SARS-CoV-2, the virus behind the COVID-19 pandemic, has upended long-held assumptions about the spread of disease. Not only is a person who is asymptomatic able to transmit the virus, a person who is presymptomatic can also infect another.

Rapid testing could protect uninfected people from these pre- and asymptomatic blind spots. If rapid COVID-19 tests were universally available, testing just half the population weekly could eradicate the virus within weeks, according to a new study. Even though the PCR — polymerase chain reaction — test is considered the gold standard, less expensive, rapid tests yield the kind of information that is needed to determine who should stay at home.

About two-thirds of those who are infected have no symptoms. As they await their results, they continue to spread the virus.

To explore whether test sensitivity, frequency or turnaround time is most important to curb the spread of COVID-19, University of Colorado Boulder and Harvard T.H. Chan School of Public Health researchers looked at how viral load rises and falls during SARS-CoV-2 infection — when one is symptomatic and when one becomes contagious.

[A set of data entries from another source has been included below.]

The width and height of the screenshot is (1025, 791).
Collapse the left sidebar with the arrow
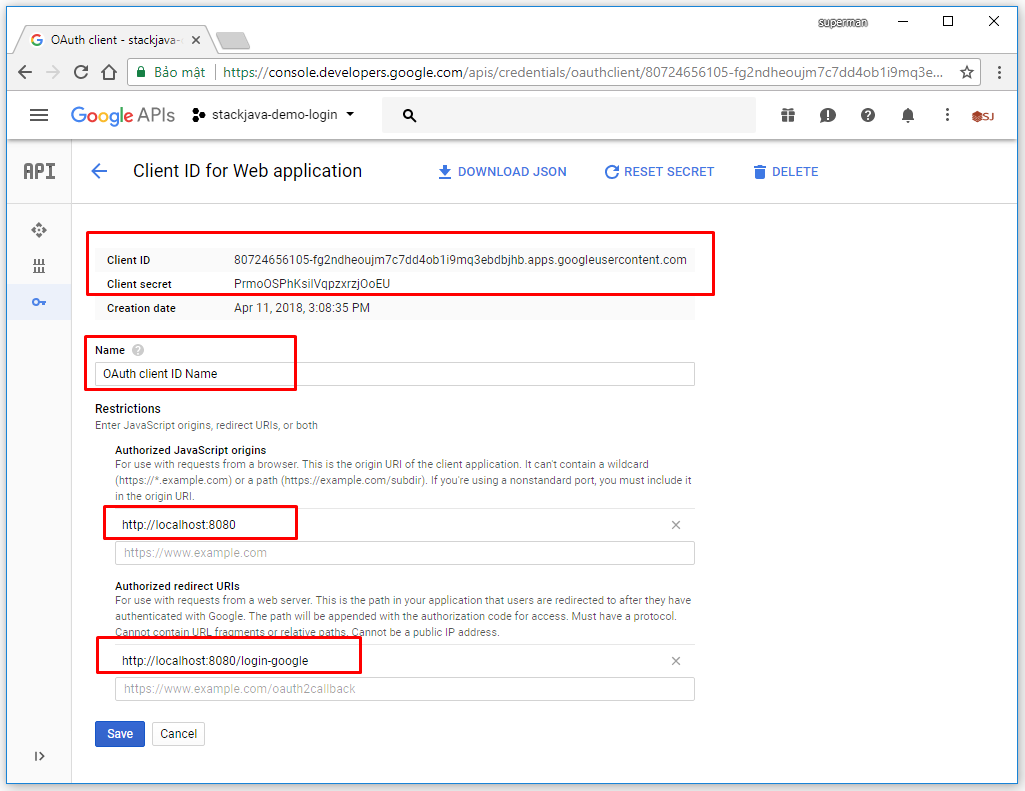[x=38, y=756]
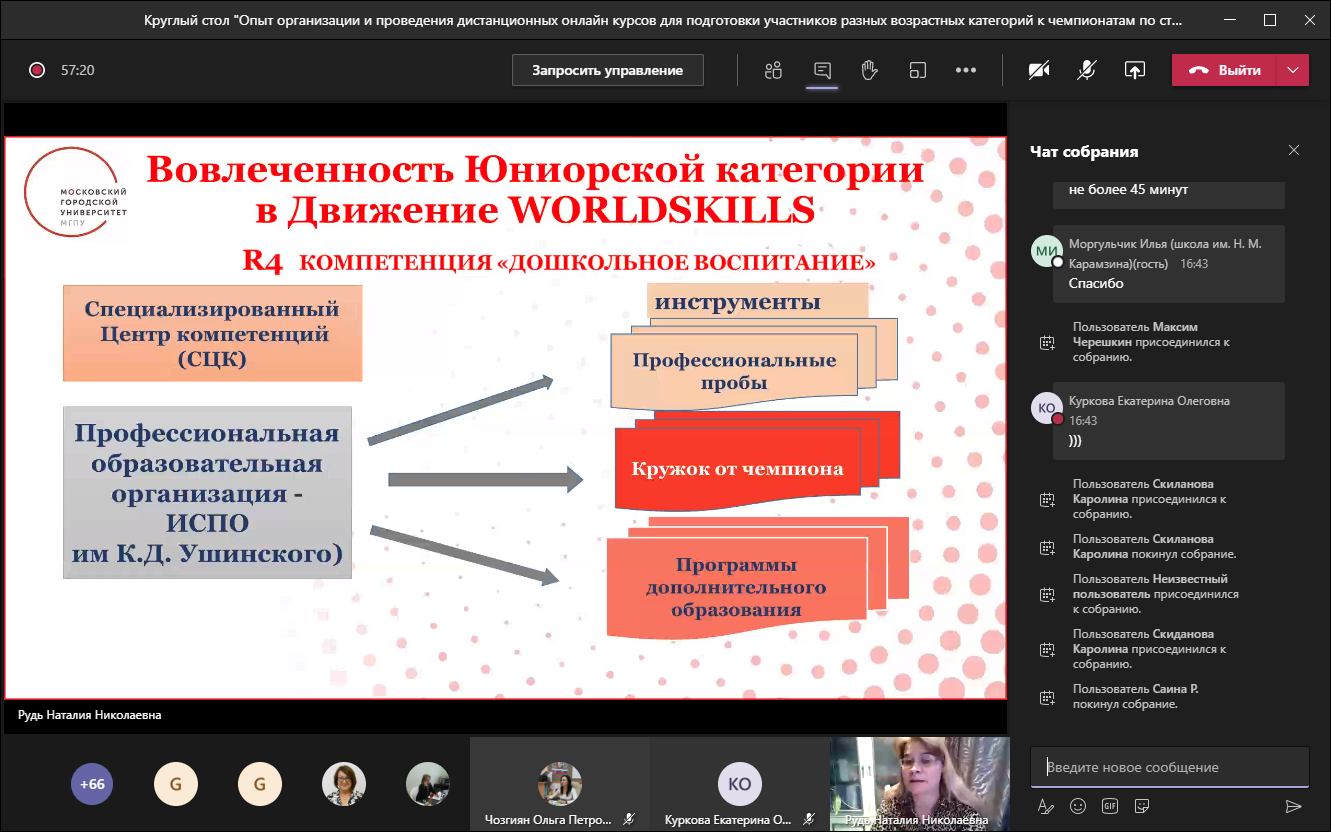Screen dimensions: 1331x832
Task: Toggle the meeting chat panel
Action: (822, 70)
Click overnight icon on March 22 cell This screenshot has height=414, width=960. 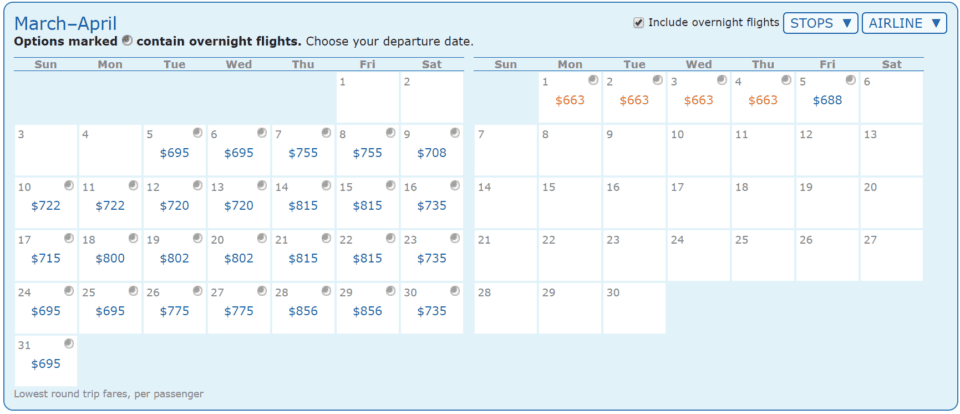(391, 238)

The team forecasted the impact of screening with different kinds of tests: on 10,000 individuals, in a university setting of 20,000 and in a city of 8.4 million. The math showed quick results did a better job than test sensitivity when it came to stopping the spread of the virus. That is because about two-thirds of those who are infected have no symptoms. As they await their results, they continue to spread the virus.

Transmission Data from the NBA Bubble
A study of those in the NBA bubble and other studies have shown that the trajectory of the virus in one’s body has distinct phases, lead author, Daniel Larremore, an assistant professor of computer science at the University of Colorado, Boulder, told TheDoctor.

“First, there is an undetectable phase where the virus cannot be detected at all, and you don't feel sick,” Larremore explained. This usually lasts a few days. “Second, the virus rapidly proliferates, becomes detectable via testing, and within a few days reaches peak viral load. [W]hen we take a sample from your nose to analyze, there can be billions or more virus particles in each milliliter of sample! For those who go on to develop symptoms — not everyone does — this would be the presymptomatic phase.”

In the third phase of infection, symptoms may or may not occur even within a day or two of peak viral load. “Not all people develop symptoms, and many have mild symptoms that they identify as COVID-related only after a diagnosis. We don't know why some COVID-19 cases are severe, while others are mild, or even totally asymptomatic,” Larremore said.

The body fights back in the fourth phase, but at this point viral loads can be so low the virus may be undetectable, though this varies a lot from person to person, Larremore added.

If rapid COVID-19 tests were universally available, testing just half the population weekly could eradicate the virus within weeks

The viral load grows rapidly and then declines not quite as rapidly as the virus progresses through the four phases. According to Larremore, “…[It] gives us a window during which to detect the virus but also gives us a key window when we need to stop transmission.” The time frame may be a bit longer for people with clear symptoms, but not by much.

These changes in viral load affect testing as well as transmission. Test sensitivity varies widely. The benchmark PCR test can catch the virus very early or very late. It requires as little as 5,000 to 10,000 viral RNA copies per milliliter of sample.

Antigen tests require a fairly high viral load — about 1,000 times more virus compared to what a PCR test needs — to detect infection. Another test, the RT-lamp (reverse transcription loop-mediated isothermal amplification), can detect the virus at about 100 times as much virus as does the PCR.

Frequent testing with rapid tests could save lives. One scenario had 4 percent of individuals in a city already infected. Rapid testing three out of four people every three days reduced the number of people ultimately infected by 88 percent, enough to “drive the epidemic toward extinction within six weeks,” the researchers say.

The study comes as companies and academic research centers are developing less pricey, rapid turnaround tests that could be used in the general public or commercialized as a do-it-yourself product. Larremore has faith that people will report their tests accurately, even though it’s on the honor system. “I think we have to give people credit: most people, if you told them today that they were an asymptomatic carrier, infected with SARS-CoV-2, would alter their behavior,” Larremore believes.

The U.S. has been slow to adopt any sort of serious, universal testing policy. Around the world, however, universal testing programs are expanding. Larremore pointed to Slovakia and the United Kingdom as countries beginning to put some of the team’s ideas about rapid testing into practice.

The study is published in the open-access journal Science Advances.